Saturday, May 14, 2011

weisst du, wie das wird?

Last week saw a short tour through Germany, with stops in the historical cities of Heidelberg, Worms, Bonn, and Weimar. Besides offering textbook examples of cultural tourism, each city had a classical music connection—Schumann’s residency in Heidelberg, Beethoven’s birthplace in Bonn, Liszt and Bach’s tenures in Weimar (not to mention those of Schiller and Goethe, as well as the founding of the Bauhaus, where Stefan Wolpe honed his craft). Worms’ musical association is a bit more metaphoric. Nestled by the Rhine river, the small town has a rich history but no famous composers to its name. Instead, it is home to the legend of the Nibelungs, the medieval epic Nibelungenlied poem which became the basis for Wagner’s Ring. And fortunately, a new museum adorns the town where Siegfried slew the dragon and Hagen threw the Nibelung treasure into the Rhine.

The Nibelungen Museum deftly handles the complicated story of the Nibelunglied and the even more complicated story of its effect on German history and culture. Patrons slowly ascend two tall towers, equipped with audio guides which automatically play short excerpts every few feet. As you wind up the staircase of the Seeing Tower, you view clips from Fritz Lang’s Siegfried and hear from the anonymous author of the original Nibelungenlied, an indignant narrator from beyond the grave who describes his epic poem while disparaging its various appropriations by everyone from Wagner to the Nazis.

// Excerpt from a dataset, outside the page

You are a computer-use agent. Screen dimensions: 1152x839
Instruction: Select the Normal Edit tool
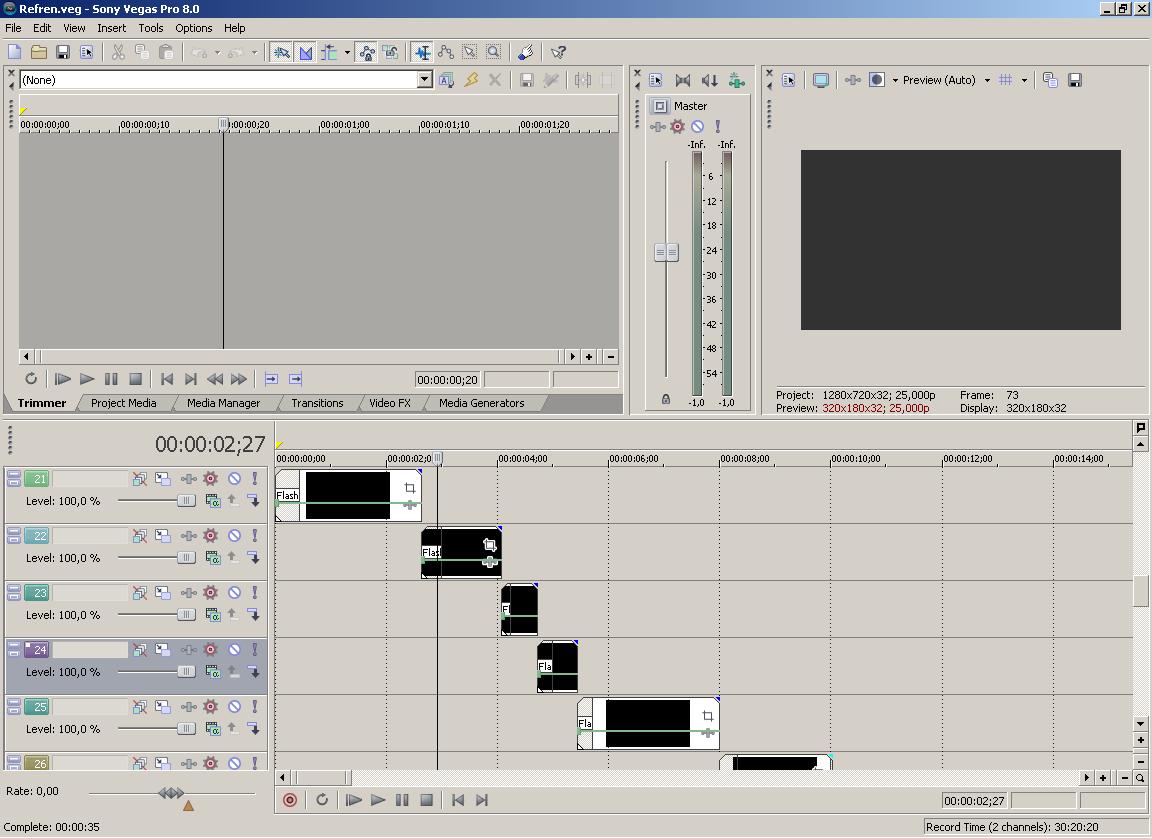click(x=421, y=51)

The narrator makes a bold attempt to divorce his story from its after-story, pointing out history’s distortions of the poem, the differences between it and the Icelandic Edda, and the ways which Wagner’s Ring muddled it entirely. He viciously indicts the adoption of the Nibelungenlied as a metaphor on the national scale—the idea Brünhild stands in for a victorious Germania, that Siegfried is an archetypical Aryan, or that the soldiers dying at Stalingrad were the modern embodiment of the suicidal loyalty of the Nordic race. Angry that politicians and musicians alike adopted his work as a symbol of national unity and then nationalistic jingoism, he speaks coldly of “that mad reinterpretation machine” which created the Wagner’s Ring and Fritz Lang’s Siegfried but also the iconography of the Nazi party. It is an exercise in intertextuality disguised as a museum narrative, both informative and shockingly clever.

And at various times, the narrator’s voice breaks away into a haze of music—original music! In a museum audio guide! The low Eb of Wagner’s Rheingold hums under webs of electronic distortion and an eerie, spectral madrigal by the French composer Thierry Fournier floats through (listen here).

The museum is built around a portion of city walls which dates back to 1200; traveling from the Seeing Tower to the Hearing Tower, you walk along the ancient structure. The second tower tells the actual the Nibelungenlied, with the audio guide providing excerpts from the poem and interesting asides. Having learned the history of the epic, you listen with new ears. As you leave the museum, explosions and screams echo through the headphones, suggesting that though the medieval author of the legend may not have been responsible for the horrors of the last century, their saga is inextricably a part of his own.